Complete, exact copies of all entries are needed.

+ + + + + + +

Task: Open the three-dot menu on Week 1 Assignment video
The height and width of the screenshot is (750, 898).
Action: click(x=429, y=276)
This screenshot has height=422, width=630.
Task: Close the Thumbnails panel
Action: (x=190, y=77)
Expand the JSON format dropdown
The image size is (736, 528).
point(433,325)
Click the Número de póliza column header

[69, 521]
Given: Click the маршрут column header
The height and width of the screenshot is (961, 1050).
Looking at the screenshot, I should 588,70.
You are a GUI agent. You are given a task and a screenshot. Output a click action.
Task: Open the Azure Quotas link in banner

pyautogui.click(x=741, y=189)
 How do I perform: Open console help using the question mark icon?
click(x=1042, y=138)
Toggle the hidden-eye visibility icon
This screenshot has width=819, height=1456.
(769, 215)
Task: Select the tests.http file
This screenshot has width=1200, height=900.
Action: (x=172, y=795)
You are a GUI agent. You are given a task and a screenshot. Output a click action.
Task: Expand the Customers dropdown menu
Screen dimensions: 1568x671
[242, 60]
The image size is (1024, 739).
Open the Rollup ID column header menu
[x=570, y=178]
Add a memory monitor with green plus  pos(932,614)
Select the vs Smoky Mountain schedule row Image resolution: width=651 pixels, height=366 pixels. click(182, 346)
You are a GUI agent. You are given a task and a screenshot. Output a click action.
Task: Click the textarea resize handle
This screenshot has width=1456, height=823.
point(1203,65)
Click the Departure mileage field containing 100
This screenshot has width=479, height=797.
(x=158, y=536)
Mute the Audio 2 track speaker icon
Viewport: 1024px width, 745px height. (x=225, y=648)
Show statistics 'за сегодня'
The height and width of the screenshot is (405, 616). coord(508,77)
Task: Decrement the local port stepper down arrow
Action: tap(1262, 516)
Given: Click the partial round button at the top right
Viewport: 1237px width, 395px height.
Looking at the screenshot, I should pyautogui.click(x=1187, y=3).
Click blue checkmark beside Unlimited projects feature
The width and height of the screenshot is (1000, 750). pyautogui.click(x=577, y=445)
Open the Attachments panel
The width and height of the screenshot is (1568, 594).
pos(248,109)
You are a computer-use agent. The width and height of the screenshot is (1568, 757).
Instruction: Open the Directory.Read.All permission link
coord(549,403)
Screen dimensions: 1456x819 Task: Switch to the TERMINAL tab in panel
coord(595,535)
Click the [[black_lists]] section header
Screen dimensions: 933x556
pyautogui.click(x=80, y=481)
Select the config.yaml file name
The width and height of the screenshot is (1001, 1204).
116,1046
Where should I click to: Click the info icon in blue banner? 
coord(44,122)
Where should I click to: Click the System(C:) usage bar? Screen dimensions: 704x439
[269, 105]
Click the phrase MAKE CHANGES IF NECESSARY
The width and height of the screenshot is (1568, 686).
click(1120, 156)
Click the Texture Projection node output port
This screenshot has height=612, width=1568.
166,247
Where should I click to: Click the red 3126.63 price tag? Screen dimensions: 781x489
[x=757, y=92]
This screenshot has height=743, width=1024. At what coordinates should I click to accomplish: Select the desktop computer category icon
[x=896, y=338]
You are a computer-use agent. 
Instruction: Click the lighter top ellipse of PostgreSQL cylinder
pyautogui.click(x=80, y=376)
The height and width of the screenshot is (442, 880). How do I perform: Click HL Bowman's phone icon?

+ + + + + + +

* Your response:
Task: Open the three-dot menu on Week 1 Assignment video
The height and width of the screenshot is (750, 898).
Action: click(x=429, y=276)
This screenshot has height=422, width=630.
Task: Close the Thumbnails panel
Action: (x=190, y=77)
Expand the JSON format dropdown
The image size is (736, 528).
point(433,325)
Click the Número de póliza column header

[69, 521]
Given: Click the маршрут column header
The height and width of the screenshot is (961, 1050).
Looking at the screenshot, I should 588,70.
You are a GUI agent. You are given a task and a screenshot. Output a click action.
Task: Open the Azure Quotas link in banner

pyautogui.click(x=741, y=189)
 How do I perform: Open console help using the question mark icon?
click(x=1042, y=138)
Toggle the hidden-eye visibility icon
This screenshot has width=819, height=1456.
(769, 215)
Task: Select the tests.http file
This screenshot has width=1200, height=900.
Action: (x=172, y=795)
You are a GUI agent. You are given a task and a screenshot. Output a click action.
Task: Expand the Customers dropdown menu
Screen dimensions: 1568x671
[242, 60]
The image size is (1024, 739).
Open the Rollup ID column header menu
[x=570, y=178]
Add a memory monitor with green plus  pos(932,614)
Select the vs Smoky Mountain schedule row Image resolution: width=651 pixels, height=366 pixels. click(182, 346)
You are a GUI agent. You are given a task and a screenshot. Output a click action.
Task: Click the textarea resize handle
This screenshot has width=1456, height=823.
point(1203,65)
Click the Departure mileage field containing 100
This screenshot has width=479, height=797.
(x=158, y=536)
Mute the Audio 2 track speaker icon
Viewport: 1024px width, 745px height. (x=225, y=648)
Show statistics 'за сегодня'
The height and width of the screenshot is (405, 616). coord(508,77)
Task: Decrement the local port stepper down arrow
Action: tap(1262, 516)
Given: Click the partial round button at the top right
Viewport: 1237px width, 395px height.
Looking at the screenshot, I should pyautogui.click(x=1187, y=3).
Click blue checkmark beside Unlimited projects feature
The width and height of the screenshot is (1000, 750). pyautogui.click(x=577, y=445)
Open the Attachments panel
The width and height of the screenshot is (1568, 594).
pos(248,109)
You are a computer-use agent. The width and height of the screenshot is (1568, 757).
Instruction: Open the Directory.Read.All permission link
coord(549,403)
Screen dimensions: 1456x819 Task: Switch to the TERMINAL tab in panel
coord(595,535)
Click the [[black_lists]] section header
Screen dimensions: 933x556
pyautogui.click(x=80, y=481)
Select the config.yaml file name
The width and height of the screenshot is (1001, 1204).
116,1046
Where should I click to: Click the info icon in blue banner? 
coord(44,122)
Where should I click to: Click the System(C:) usage bar? Screen dimensions: 704x439
[269, 105]
Click the phrase MAKE CHANGES IF NECESSARY
The width and height of the screenshot is (1568, 686).
click(1120, 156)
Click the Texture Projection node output port
This screenshot has height=612, width=1568.
166,247
Where should I click to: Click the red 3126.63 price tag? Screen dimensions: 781x489
[x=757, y=92]
This screenshot has height=743, width=1024. At what coordinates should I click to accomplish: Select the desktop computer category icon
[x=896, y=338]
You are a computer-use agent. 
Instruction: Click the lighter top ellipse of PostgreSQL cylinder
pyautogui.click(x=80, y=376)
The height and width of the screenshot is (442, 880). How do I perform: Click HL Bowman's phone icon?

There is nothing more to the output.